Directive 1:
From the direct debit thread, reproduce word for word the part that opens with the words containing "I have never" and closes with "mathepac (1 Sep 2009)".
Directive 2:
Name every distinct username that posts in the direct debit thread, in order of first appearance.

* Begin Passage shown *

# Originator Plus Direct Debits - should they be allowed?!



## sartay (1 Sep 2009)

Hi all, I may sound totally niave and ignorant here now but for the first time today I have become aware of the existence of Originator Plus Direct Debit mandates and I'm actually quite astounded by them!

By way of brief background, I signed up to a direct debit with a company a while back. I have a dispute with them over the service that I have received and don't want to pay the full amount owed as I didn't receive all the services that I was meant to. I called the bank today to cancel the direct debit until I get the issue sorted with the company. However, the bank have told me that I signed an Originator Plus direct debit mandate and as such the bank can't cancel the direct debit! I have to write to the company to ask them to cancel the direct debit! So basically, I have to write to a company that I am in dispute with to say "please please don't take money from my account"! The chances of that going smoothly and taking immediate effect are slim. I have also heard today that this particular company look likely to be going out of business as they let all their staff go this morning. So you can imagine how much of a chance I would have of getting a service dispute sorted and any cash refunded.

I guess why I am amazed is that basically by signing one of these things you are in effect giving a company complete access to your bank account. What happens in the cases of unscrupulous companies who take a load of money and run off with it? Rare I'm sure but how is it even allowed to be possible! Or in cases like mine where there is a genuine dispute over service - I don't have the power to withhold my payment.

Is there anyone else that thinks this kind of thing shouldn't be allowed?? Is there anything we can do about it?


----------



## callybags (1 Sep 2009)

I have never heard of this.

My attitude would be to insist the bank carry out your instructions and not pay the DD.

Put it in writing to them explicitly stating that you wish to cancel the DD.

Ask them to acknowledge receipt of you letter / email.


----------



## mathepac (1 Sep 2009)

As far as I can establish (subject to correction) there is no such thing as an Originator Plus Direct Debit Scheme according to the Irish Payment Services Organisation (IPSO) and your bank is obliged to carry out your instructions regarding the payment of direct debits  from your account -


----------



## sartay (1 Sep 2009)

I did insist with the bank when they told me. She initially said there was nothing they could do. I argued that I was shocked by that and asked what would happen in the company decided to apply to my account for a few thousand - how would I be able to stop that etc? Was my only option to close down my account etc? Finally she said that if I was able to come into the branch straight away I could sign a form and they could manually reject the direct debit. Which I have done. But they said that on an ongoing basis I have to keep checking my bank account and if I notice a payment has been taken, I have 24 hours to get down to my branch to sign another of these forms each time the company apply to my account! So its not exactly a long term solution.

I just find the whole thing ridiculous!

* End Passage shown *
* Begin Records supplied *

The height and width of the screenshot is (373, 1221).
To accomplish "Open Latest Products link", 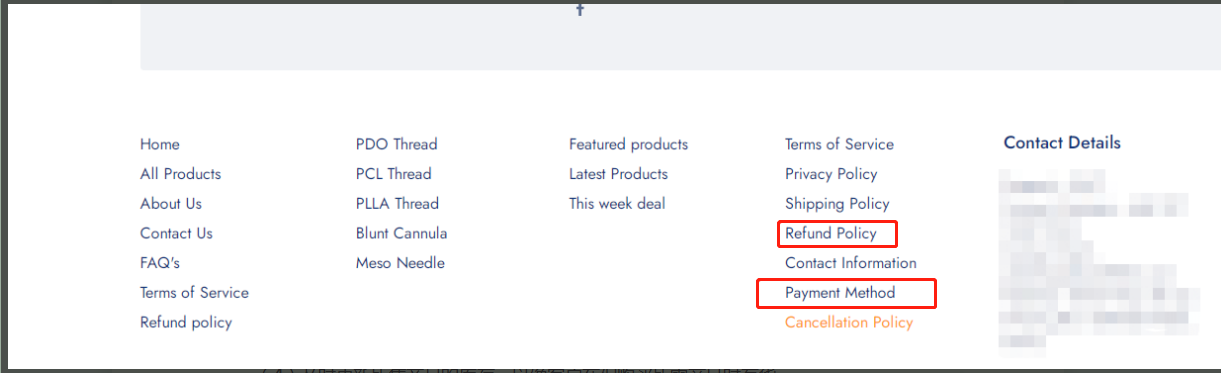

* End Records supplied *
* Begin Records supplied *

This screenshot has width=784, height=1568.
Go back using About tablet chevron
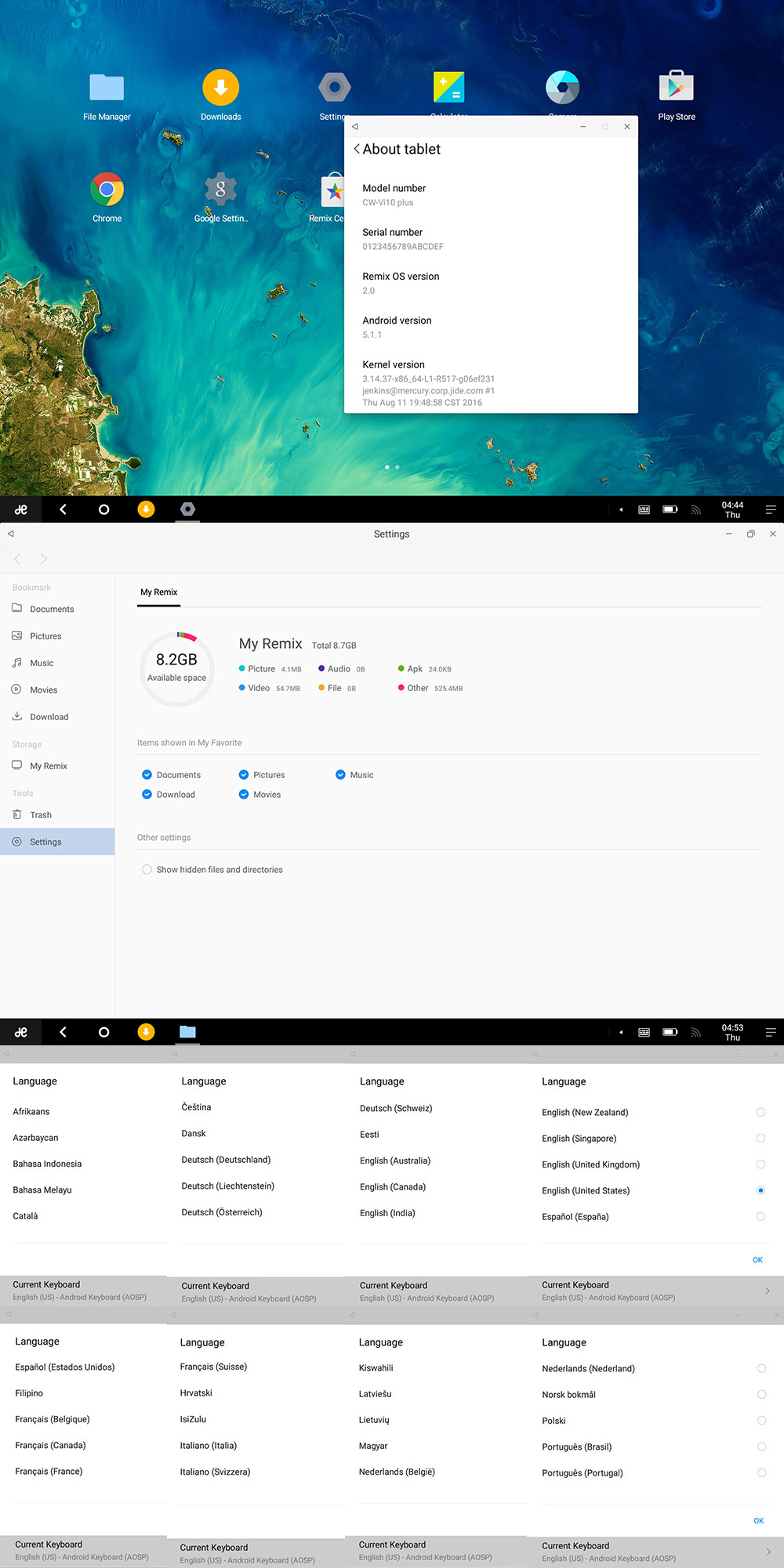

* End Records supplied *

Expected output 1:
I have never heard of this.

My attitude would be to insist the bank carry out your instructions and not pay the DD.

Put it in writing to them explicitly stating that you wish to cancel the DD.

Ask them to acknowledge receipt of you letter / email.


----------



## mathepac (1 Sep 2009)

Expected output 2:
sartay
callybags
mathepac